What is the significance of Table 3?
Table 3 is the provider’s Average Time Units Appended per Visits. The purpose of this measure is to compare individual provider’s time units appended to the anesthesia code to his/her peers. Our sample CBR shows that the mock provider had an average of 2.56 time units, which was Higher than the state’s average of 2.50 and Significantly Higher than the national average of 2.27. To view the percentages for each state and the nation, select the following link: CBR201705 Statistical Debriefing.
How are the mock provider’s average time units calculated in Table 3?

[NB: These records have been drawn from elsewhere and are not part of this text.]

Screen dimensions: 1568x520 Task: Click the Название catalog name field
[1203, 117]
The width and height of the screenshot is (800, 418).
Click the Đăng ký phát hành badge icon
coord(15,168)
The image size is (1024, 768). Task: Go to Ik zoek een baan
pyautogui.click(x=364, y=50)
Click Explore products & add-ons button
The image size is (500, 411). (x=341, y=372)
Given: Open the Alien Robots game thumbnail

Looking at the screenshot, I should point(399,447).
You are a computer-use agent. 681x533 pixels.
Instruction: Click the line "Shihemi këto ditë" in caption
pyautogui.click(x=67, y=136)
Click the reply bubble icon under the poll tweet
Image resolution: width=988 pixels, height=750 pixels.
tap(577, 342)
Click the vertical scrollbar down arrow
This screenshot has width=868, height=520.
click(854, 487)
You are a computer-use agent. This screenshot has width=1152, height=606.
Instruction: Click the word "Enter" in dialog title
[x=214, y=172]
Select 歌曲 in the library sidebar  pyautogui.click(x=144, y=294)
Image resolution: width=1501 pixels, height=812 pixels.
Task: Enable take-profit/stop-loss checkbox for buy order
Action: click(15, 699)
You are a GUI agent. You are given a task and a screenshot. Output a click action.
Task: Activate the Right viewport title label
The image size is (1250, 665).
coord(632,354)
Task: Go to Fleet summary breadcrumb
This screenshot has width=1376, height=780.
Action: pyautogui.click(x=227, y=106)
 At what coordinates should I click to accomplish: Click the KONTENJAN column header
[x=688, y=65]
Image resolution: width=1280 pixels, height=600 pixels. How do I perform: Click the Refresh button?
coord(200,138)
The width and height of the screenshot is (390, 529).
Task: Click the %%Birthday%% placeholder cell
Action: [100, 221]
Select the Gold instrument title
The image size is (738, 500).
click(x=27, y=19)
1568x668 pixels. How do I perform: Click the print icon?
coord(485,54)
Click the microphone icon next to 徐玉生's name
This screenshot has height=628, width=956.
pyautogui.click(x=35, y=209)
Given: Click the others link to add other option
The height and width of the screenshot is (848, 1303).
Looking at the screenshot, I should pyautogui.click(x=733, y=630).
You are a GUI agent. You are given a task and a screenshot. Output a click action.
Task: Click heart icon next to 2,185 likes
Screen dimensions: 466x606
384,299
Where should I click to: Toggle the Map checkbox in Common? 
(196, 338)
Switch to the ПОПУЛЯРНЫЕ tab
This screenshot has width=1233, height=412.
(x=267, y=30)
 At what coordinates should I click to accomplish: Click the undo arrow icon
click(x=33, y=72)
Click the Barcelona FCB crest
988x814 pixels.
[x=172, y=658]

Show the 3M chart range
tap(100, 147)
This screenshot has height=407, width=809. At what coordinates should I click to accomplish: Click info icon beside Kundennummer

The average was calculated as the Total Time Units (212.3) divided by the Total Number of Visits (83), for an average of 2.56 time units. To view the mock provider’s example, select the following link: CBR201705 Sample CBR.
What is the explanation for Table 4?
Table 4 is an example of the provider’s Percentage of Visits without an Allowed Colonoscopy Claim. This measure was included in this CBR because anesthesia CPT® code 00810 should accompany an allowed colonoscopy service. Colonoscopy services with CPT® codes 45300-45398, G0105, and G0121 were considered for this measure. This mock provider’s percentage is one (1) percent, which Does Not Exceed the state’s seven (7) percent or the nation’s four (4) percent. To see the percentages for each state and the nation, please visit the CBR website at CBR201705 Statistical Debriefing.
How is the mock provider’s percentage of visits without an allowed colonoscopy calculated in Table 4?
The percentage is calculated as the Number of Visits without Colonoscopy (1) divided by the Total Number of Visits (83), and then multiplied by 100. This results in approximately one (1) percent for the provider. This mock provider’s example can be viewed at the following link: CBR201705 Sample CBR.
What is the meaning of Table 5?
Table 5 is an example of the provider’s Percentage of Visits Appended with Modifier AA. Anesthesia codes appended with modifier AA signify that the procedure is personally performed by a physician, resulting in higher allowed charges, when combined with the time factor. Our sample CBR shows that out of a total of 83 visits, the mock provider has a total of 76 anesthesia visits appended with modifier AA making up 92 percent of his/her visits. Since the state’s percentage is 27 percent and the nation’s is 47 percent, this mock provider is Significantly Higher than the state and national rates. To view results for each state and the nation, select the following link: CBR201705 Statistical Debriefing.
How is the mock provider’s percentage in Table 5 calculated?
This percentage is calculated as the Number of Visits with Modifier AA (76) divided by the Total Number of Visits (83), and then multiplied by 100, resulting in approximately 92 percent. To see this mock provider’s example, select this link: CBR201705 Sample CBR.